Great rant on theatrical novelizations. I tried to read "Oliver Twist" a couple of times when young but found the story so dark, sad and frightening that I could never get more than halfway through. Your synopsis actually makes me want to go back and try again.

I loved the Carol Reed movie version of the awful musical, a major example of alchemy, but found the David Lean movie version as scary, sad and depressing as the unfinished novel.

Patrick J. Vaz said...

Well, it is a dark, sad, and frightening book, with a phantasmagoric edge -- things are always happening when people are half-asleep, or they seem like dreams -- which makes it even more upsetting. I'm curious to hear the results if you do try it again -- sometimes when we're older the narrative conventions protect us from the emotions evoked, and sometimes the emotions are just too overwhelming.

vicmarcam said...

While shopping around on the internet for what play or musical to see, I read a NY Times review that mentioned that all art suffers when taken from one form to another. True? I realized that you often make this point, but not is such a general way.

Patrick J. Vaz said...

V, sorry it's taken me so long to respond, but I've been watching crappy movies you recommended.

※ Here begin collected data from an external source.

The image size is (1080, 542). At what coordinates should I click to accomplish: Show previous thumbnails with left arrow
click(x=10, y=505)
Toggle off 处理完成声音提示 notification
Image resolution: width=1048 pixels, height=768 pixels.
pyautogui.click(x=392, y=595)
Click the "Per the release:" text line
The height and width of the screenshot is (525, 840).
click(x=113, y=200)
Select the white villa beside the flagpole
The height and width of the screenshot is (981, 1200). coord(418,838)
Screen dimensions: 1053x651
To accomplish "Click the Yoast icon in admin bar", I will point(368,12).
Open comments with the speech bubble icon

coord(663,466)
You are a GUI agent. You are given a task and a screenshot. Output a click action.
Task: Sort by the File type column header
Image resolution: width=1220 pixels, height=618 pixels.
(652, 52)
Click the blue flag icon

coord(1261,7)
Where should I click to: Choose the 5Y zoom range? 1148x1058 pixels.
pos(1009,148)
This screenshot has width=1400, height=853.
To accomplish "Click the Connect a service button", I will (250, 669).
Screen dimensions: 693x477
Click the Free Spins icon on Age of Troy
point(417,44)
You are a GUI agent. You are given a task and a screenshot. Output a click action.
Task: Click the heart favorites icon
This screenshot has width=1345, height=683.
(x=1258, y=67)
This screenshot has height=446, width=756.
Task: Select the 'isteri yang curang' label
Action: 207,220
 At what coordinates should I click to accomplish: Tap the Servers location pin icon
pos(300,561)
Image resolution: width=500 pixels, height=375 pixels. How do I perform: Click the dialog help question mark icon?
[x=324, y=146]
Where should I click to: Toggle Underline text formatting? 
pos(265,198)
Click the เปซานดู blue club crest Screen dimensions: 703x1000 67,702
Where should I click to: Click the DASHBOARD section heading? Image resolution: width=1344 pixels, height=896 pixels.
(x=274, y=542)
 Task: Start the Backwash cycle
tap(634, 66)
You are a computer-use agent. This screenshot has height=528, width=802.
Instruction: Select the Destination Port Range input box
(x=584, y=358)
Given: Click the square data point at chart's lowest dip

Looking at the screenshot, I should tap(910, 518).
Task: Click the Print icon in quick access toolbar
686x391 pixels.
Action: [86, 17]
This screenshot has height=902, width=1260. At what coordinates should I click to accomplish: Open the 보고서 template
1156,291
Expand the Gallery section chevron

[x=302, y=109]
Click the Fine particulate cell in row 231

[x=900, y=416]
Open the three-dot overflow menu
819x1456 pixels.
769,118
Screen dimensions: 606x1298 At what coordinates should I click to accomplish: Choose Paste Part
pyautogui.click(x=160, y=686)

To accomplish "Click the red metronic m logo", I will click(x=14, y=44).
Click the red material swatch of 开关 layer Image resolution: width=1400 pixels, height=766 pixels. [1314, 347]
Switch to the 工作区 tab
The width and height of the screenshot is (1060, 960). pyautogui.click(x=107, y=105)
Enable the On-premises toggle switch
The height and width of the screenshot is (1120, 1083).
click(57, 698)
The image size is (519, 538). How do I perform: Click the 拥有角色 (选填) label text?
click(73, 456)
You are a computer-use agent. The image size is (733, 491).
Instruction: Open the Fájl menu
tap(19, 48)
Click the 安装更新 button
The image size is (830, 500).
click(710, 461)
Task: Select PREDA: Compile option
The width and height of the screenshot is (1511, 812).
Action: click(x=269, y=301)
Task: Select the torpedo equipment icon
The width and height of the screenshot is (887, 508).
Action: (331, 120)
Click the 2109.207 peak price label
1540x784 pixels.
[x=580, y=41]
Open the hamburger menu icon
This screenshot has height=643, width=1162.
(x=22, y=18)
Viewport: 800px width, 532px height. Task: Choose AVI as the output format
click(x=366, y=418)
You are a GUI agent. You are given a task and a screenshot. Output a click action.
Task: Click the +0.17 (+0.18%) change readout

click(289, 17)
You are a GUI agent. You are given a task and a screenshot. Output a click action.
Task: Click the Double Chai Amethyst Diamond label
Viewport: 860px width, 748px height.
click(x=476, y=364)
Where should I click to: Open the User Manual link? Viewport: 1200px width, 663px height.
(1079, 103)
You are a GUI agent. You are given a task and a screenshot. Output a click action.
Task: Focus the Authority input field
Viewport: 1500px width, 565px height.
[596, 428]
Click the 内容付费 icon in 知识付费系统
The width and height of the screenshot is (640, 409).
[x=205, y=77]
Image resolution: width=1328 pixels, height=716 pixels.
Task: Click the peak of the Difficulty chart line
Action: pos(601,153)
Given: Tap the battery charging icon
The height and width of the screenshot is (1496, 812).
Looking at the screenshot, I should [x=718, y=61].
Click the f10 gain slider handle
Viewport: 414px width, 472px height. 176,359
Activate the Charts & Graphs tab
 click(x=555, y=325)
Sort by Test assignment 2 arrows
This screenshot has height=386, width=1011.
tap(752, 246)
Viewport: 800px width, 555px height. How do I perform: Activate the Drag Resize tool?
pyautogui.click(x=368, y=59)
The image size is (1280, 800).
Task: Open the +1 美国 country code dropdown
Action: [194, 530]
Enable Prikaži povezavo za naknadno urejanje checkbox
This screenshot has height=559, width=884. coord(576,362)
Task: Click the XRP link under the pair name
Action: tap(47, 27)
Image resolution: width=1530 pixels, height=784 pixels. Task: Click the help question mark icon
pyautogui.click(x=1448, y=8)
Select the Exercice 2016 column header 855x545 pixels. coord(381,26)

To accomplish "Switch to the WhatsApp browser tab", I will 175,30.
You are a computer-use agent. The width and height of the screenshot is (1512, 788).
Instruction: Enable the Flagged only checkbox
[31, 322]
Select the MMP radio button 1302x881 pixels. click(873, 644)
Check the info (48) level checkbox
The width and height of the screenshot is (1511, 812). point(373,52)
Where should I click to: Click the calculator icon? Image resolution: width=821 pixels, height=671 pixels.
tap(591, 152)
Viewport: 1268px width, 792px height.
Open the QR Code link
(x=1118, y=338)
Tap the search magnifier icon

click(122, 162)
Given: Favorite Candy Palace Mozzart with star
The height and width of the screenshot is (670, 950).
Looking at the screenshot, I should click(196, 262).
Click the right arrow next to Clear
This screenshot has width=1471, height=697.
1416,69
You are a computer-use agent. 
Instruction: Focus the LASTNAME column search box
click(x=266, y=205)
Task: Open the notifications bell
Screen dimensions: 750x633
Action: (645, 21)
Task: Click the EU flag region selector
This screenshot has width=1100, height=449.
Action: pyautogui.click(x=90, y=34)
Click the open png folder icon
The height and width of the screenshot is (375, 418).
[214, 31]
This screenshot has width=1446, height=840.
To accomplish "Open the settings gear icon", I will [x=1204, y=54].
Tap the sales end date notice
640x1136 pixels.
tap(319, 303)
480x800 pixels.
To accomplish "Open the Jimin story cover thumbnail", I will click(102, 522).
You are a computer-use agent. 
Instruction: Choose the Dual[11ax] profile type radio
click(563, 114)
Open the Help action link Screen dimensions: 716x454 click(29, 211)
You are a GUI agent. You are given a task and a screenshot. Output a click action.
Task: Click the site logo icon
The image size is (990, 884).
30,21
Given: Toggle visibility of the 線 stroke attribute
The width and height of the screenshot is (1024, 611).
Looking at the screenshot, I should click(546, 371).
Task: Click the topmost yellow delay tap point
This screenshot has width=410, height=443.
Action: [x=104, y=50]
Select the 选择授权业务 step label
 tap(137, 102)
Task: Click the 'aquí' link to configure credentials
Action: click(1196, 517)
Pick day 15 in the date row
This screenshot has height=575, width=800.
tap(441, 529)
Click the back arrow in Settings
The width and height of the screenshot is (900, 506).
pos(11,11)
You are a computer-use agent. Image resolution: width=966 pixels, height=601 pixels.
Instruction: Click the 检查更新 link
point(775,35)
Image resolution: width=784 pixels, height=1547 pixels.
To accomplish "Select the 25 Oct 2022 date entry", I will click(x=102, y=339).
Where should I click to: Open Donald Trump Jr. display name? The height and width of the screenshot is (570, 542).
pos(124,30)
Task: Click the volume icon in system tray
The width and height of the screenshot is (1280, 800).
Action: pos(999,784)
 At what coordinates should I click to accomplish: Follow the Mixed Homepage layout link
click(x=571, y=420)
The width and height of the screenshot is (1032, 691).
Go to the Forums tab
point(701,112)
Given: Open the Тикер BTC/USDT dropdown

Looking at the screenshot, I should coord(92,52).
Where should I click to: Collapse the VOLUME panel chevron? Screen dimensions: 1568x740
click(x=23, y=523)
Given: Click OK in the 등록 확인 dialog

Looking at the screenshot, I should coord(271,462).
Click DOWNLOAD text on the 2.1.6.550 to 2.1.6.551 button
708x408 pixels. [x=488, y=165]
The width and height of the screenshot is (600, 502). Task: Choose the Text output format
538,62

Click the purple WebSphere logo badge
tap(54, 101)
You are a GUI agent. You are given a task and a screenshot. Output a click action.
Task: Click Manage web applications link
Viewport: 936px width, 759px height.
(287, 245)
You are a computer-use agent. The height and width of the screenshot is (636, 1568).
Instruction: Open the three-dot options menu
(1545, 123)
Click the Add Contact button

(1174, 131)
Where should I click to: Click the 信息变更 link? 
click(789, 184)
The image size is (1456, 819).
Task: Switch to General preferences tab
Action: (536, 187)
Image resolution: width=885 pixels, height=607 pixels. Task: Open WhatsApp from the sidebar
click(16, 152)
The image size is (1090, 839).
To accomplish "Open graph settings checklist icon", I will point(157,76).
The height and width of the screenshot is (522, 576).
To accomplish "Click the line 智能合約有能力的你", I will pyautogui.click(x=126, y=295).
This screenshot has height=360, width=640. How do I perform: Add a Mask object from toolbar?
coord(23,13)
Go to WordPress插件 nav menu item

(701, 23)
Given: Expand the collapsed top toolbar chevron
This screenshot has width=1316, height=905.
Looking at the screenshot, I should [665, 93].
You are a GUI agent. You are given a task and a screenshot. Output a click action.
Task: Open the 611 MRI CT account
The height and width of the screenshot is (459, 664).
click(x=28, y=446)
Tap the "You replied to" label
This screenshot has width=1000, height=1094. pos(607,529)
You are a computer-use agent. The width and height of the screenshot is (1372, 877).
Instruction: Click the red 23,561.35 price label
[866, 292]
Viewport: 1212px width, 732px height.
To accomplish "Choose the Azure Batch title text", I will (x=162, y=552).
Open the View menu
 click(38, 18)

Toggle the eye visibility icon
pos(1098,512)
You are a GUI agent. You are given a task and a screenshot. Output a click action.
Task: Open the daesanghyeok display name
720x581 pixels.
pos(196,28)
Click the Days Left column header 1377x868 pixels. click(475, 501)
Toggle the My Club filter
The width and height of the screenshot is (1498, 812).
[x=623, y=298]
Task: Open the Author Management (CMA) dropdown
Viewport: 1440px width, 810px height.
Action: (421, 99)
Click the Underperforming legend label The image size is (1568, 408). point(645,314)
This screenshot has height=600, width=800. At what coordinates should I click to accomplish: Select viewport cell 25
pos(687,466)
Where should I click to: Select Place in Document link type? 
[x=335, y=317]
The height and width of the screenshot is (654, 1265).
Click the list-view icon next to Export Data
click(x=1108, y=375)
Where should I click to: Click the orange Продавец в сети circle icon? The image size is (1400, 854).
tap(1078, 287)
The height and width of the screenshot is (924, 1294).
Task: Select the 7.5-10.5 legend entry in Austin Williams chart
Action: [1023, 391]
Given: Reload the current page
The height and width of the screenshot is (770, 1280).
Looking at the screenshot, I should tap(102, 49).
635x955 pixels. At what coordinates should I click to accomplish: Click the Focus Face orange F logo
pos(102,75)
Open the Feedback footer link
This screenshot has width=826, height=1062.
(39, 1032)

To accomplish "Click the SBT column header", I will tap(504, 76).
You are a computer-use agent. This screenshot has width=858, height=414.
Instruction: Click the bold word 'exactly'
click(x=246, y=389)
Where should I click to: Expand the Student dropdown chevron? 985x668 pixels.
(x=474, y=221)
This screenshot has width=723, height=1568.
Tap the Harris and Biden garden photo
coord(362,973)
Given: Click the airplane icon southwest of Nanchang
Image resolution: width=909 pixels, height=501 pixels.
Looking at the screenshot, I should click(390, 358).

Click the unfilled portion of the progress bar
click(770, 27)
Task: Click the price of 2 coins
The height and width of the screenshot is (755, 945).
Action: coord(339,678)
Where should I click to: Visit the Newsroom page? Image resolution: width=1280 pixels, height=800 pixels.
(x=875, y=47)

I think the Times statement is a bit too sweeping -- both the Huston Maltese Falcon and the original novel are outstanding examples of what they're supposed to be (OK, I haven't read the book, though it's waiting on the shelf, but I hear this on reliable authority). It just depends on the care and thought with which the transfer is made (not the love, which doesn't guarantee either care or thought -- quite the opposite). In fact, if you look at the theatrical and world conditions under which Shakespeare wrote his plays, any staging these days is essentially a change from one medium to another. Sometimes it works, sometimes it doesn't. That's why I don't pay too much attention to sweeping dismissals of updating or so-called "Eurotrash" productions.